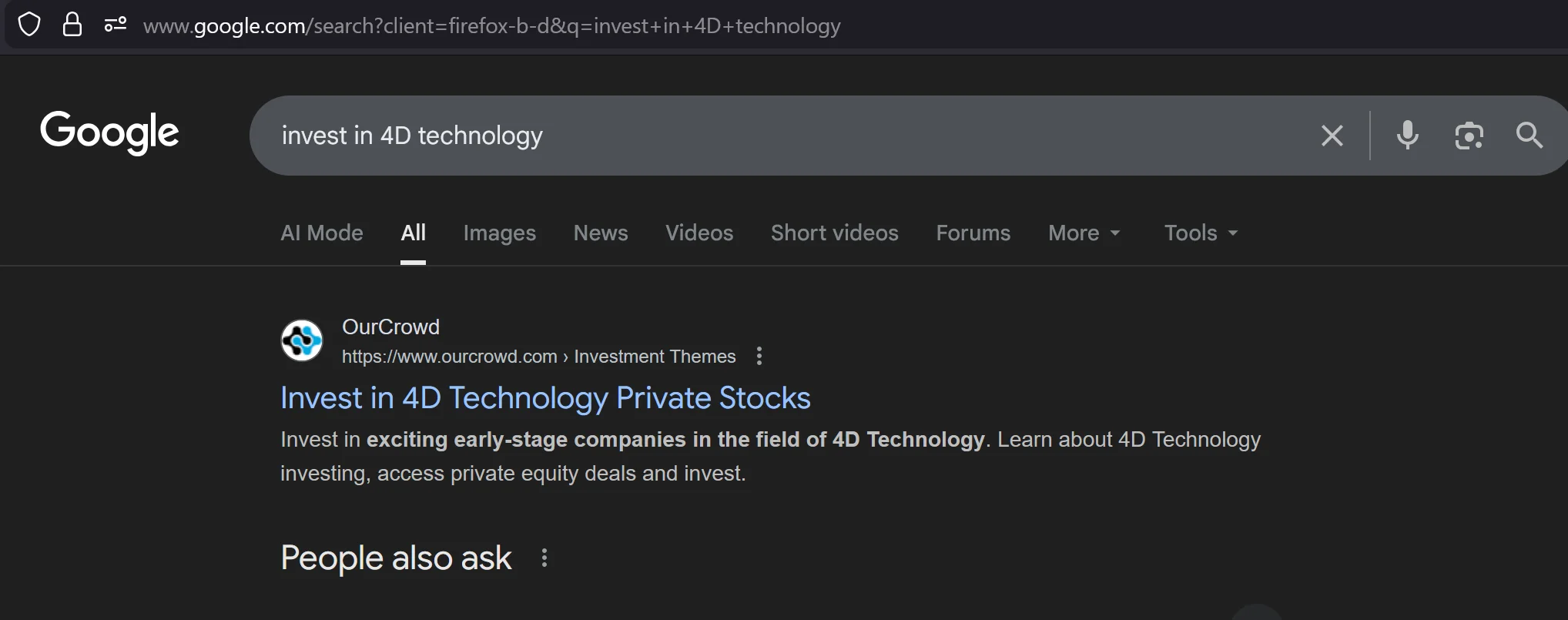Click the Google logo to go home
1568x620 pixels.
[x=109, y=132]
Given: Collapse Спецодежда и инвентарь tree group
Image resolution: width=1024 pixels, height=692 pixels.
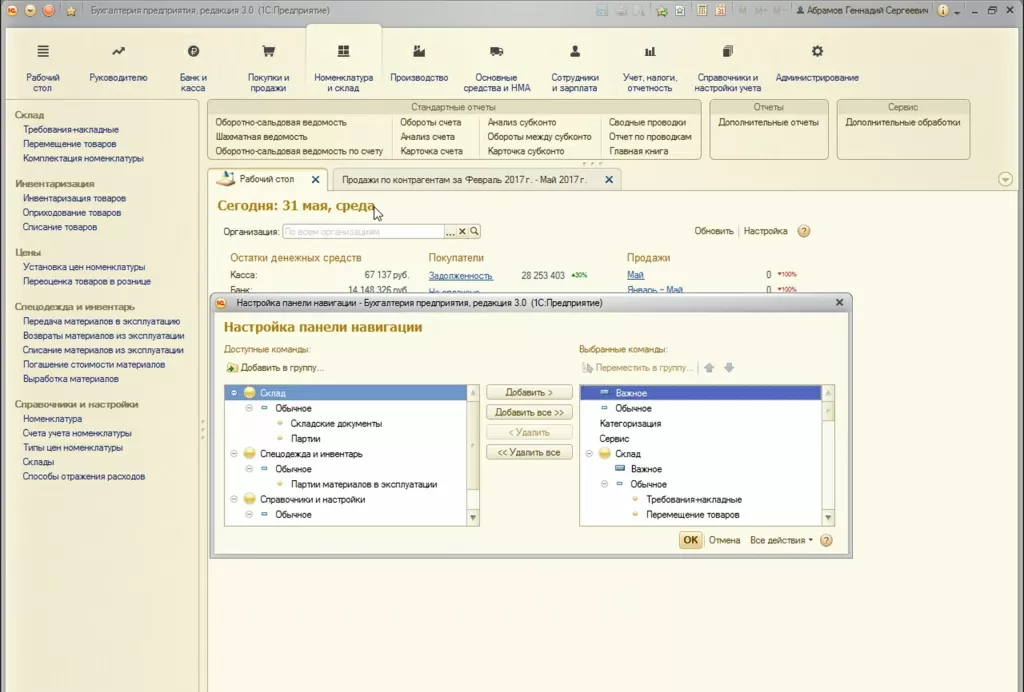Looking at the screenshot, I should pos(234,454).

|---|

▶ EXERCISE DIRECTIONS
Each line from the one that holds "Given: Collapse Спецодежда" through the end of the material should be repeated exactly, and nothing more. Leave out any picture.

▶ RESPONSE TO THE TASK
Given: Collapse Спецодежда и инвентарь tree group
Image resolution: width=1024 pixels, height=692 pixels.
Looking at the screenshot, I should pos(234,454).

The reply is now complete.